Meskipun demikian saya ngeri membayangkan proses komunikasi kilat darurat antara tim penyelamat dan sandera, dalam pendadakan saat pasukan masuk, padahal sanderanya beragam kebangsaan dan bahasa.

Pemilahan sasaran bidik bukanlah hal mudah, apalagi dalam ruang gelap maupun tabir asap. Memang sih dalam kegelapan pasukan bisa terbantu kacamata khusus. Di sinilah kehebatan satuan penanggulangan terror: tanggap gelagat.

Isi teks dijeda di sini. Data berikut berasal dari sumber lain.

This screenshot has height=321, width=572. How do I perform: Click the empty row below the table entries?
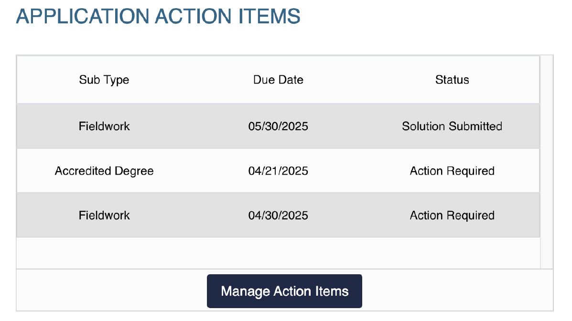tap(278, 253)
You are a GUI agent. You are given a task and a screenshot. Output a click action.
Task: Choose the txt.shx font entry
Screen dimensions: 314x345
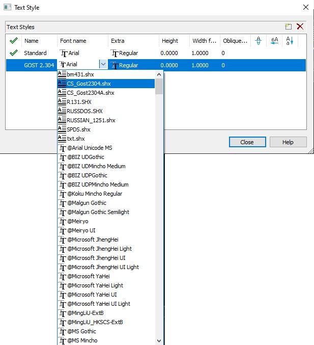[x=76, y=139]

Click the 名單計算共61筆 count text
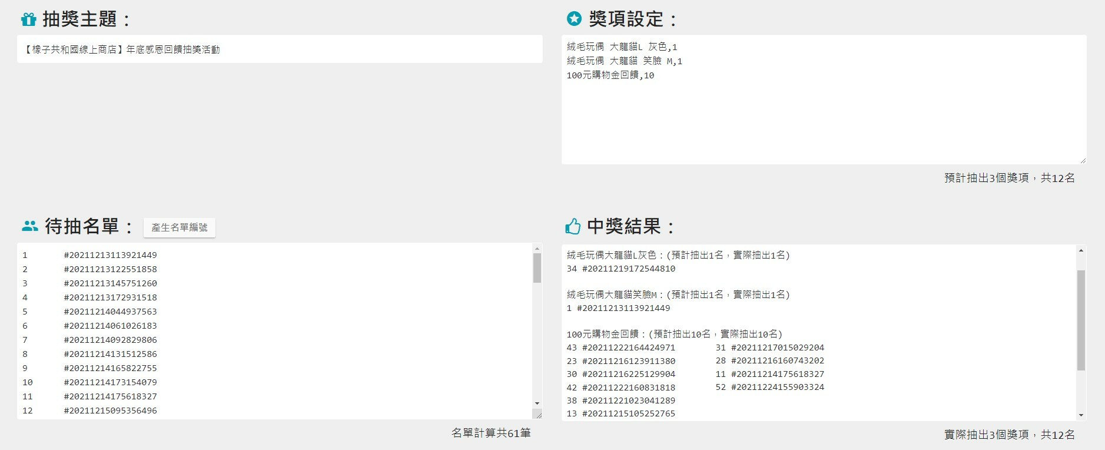pyautogui.click(x=491, y=433)
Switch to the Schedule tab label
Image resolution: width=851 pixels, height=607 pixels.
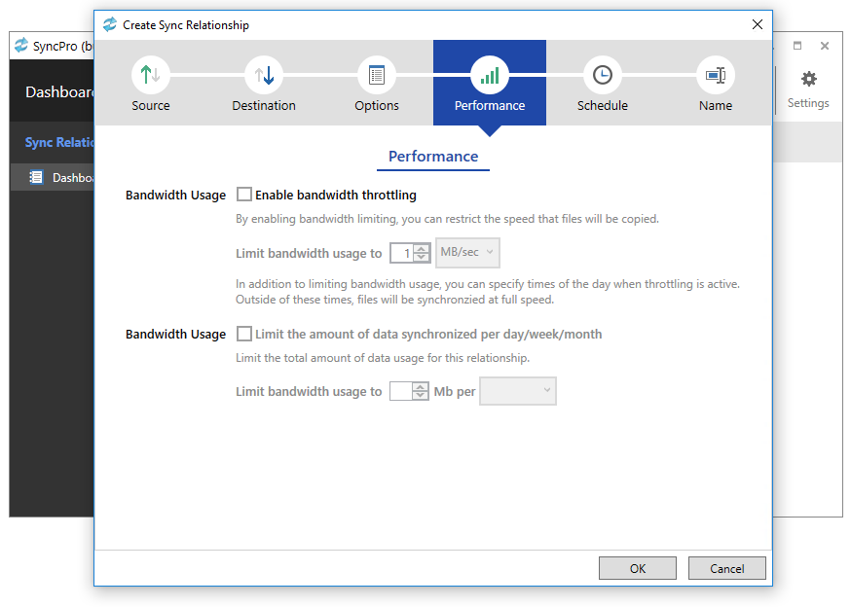tap(603, 106)
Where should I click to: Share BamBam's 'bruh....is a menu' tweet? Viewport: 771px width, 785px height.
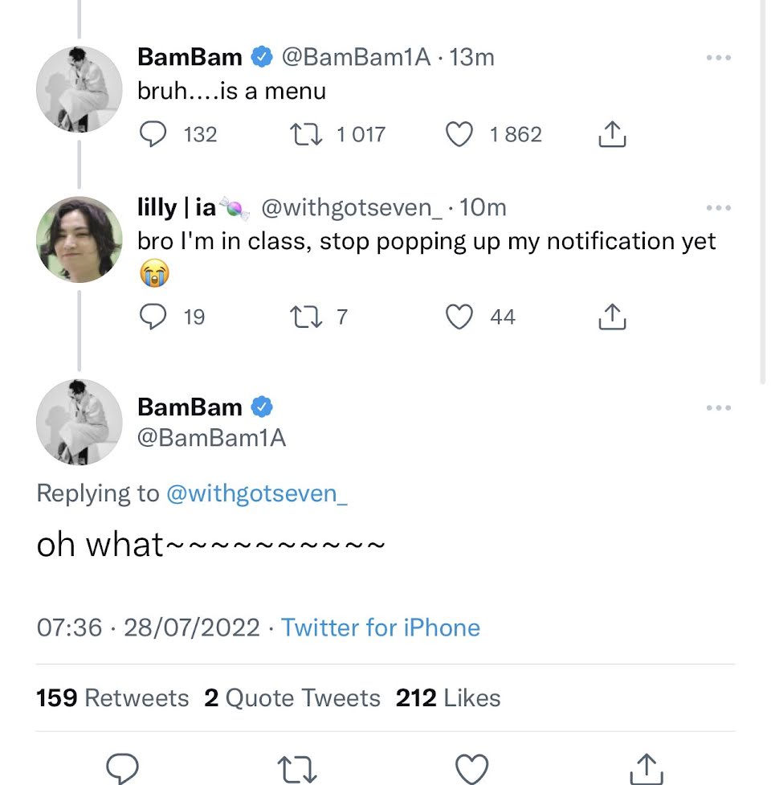coord(612,133)
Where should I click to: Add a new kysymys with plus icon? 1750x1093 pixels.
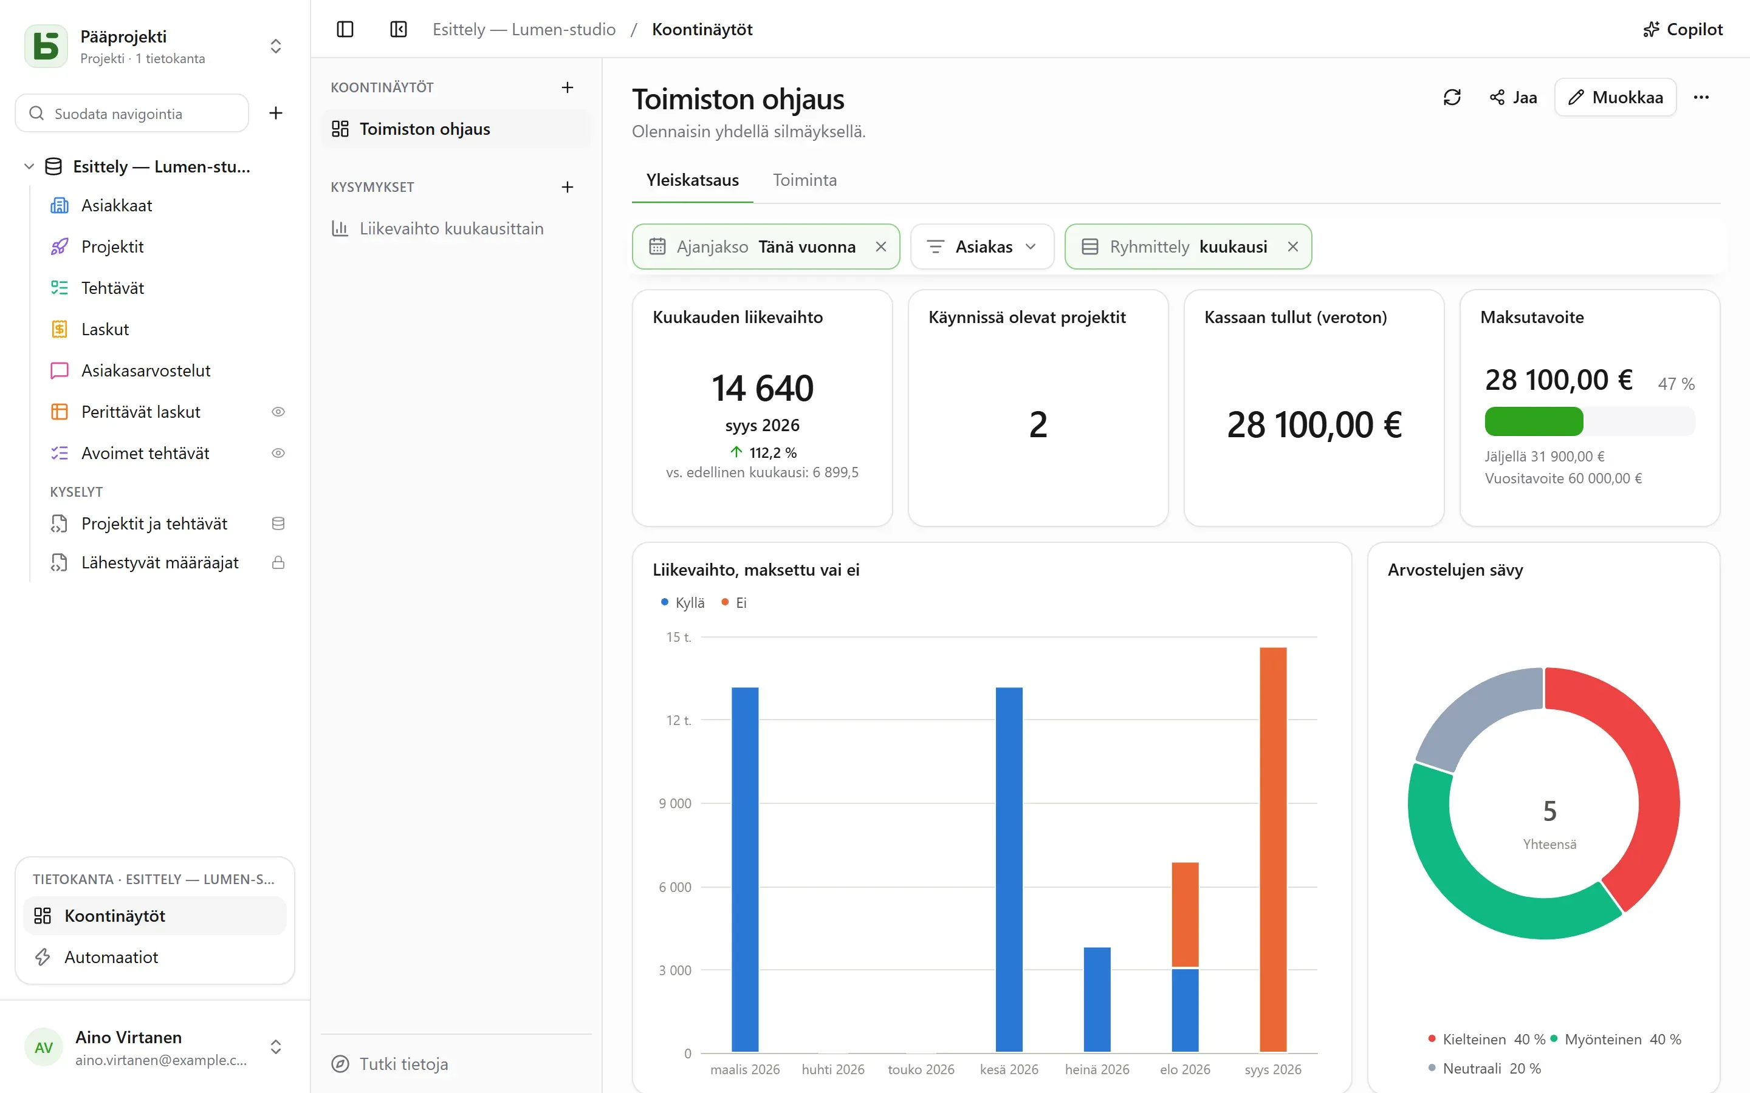coord(568,187)
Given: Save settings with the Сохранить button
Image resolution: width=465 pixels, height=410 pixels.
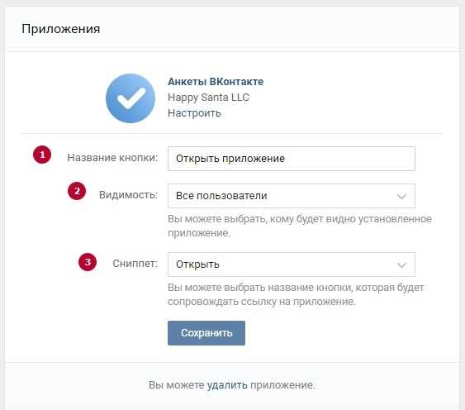Looking at the screenshot, I should click(x=206, y=333).
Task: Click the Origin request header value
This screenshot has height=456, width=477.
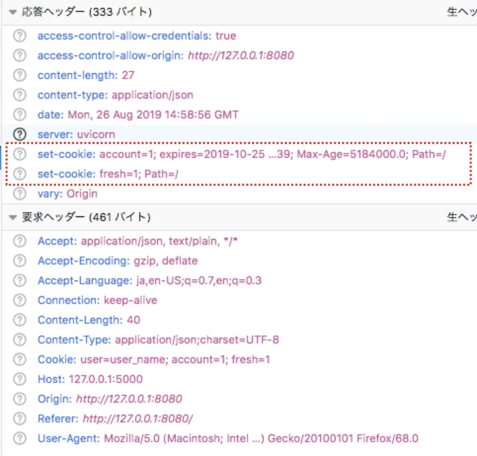Action: tap(129, 399)
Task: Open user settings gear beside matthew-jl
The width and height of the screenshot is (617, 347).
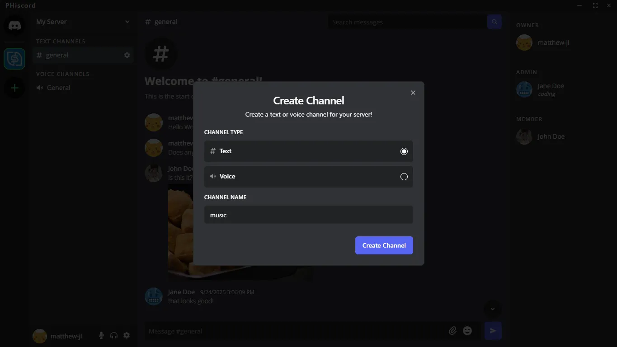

Soal pemilahan sandera dan penyandera tentu tak sesimpel ketika sekelompok personel pasukan khusus — bukan karena tugas — menyerbu sebuah penjara dan memerintahkan 31 penghuni sebuah sel memisahkan diri dari empat tahanan lain yang menjadi target balas dendam. Peluru menuntaskan seleksi sasaran. Empat nyawa melayang. Peristiwa terjadi di Sleman, DIY, 2013.

2 Comments

Enny Sabtu 27 April 2024 ~ 07.02 Reply

Saya pernah ikut simulasi kebakaran di kantor…pas saya di lantai 11. Dan tidak tahu kalau itu simulasi…nyaris saya ditabrak para pria yang turun tangga cepat-cepat…risiko kecelakaan tinggi, harusnya tidak berlarian.

Saat gempa, pernah lagi di lantai 19, goncangan sedemikian kuat, boro-boro untuk turun ke bawah, berjalan saja mau jatuh….akhirnya pasrah dan sembunyi di bawah meja.

Pas di kantor teman ada gempa, kami sebetulnya nggak ingin turun karena jika gempa turun tangga lebih berbahaya. Tapi satpam menggedor agar kami segera turun. Kami turun pelan-pelan, tangganya sempit, karena pasrah malah tidak ada yang berlarian. Kami turun berpegangan dinding sambil berdoa sesuai agama masing2.

Pemilik Blog Sabtu 27 April 2024 ~ 07.10 Reply

Oh cerita yang mengesankan dan mencerahkan, Bu Enny. 🙏😇

Saya pernah berkantor di gedung empat lantai, bukan ruko, pendek untuk ukuran Jakarta Pusat, ketika terjadi gempa saya mencoba tidak panik, keluar paling belakangan supaya tidak berdesakan di tangga.

Kalau misalnya terjadi situasi darurat dalam pesawat saya akan menuruti arahan awak kabin.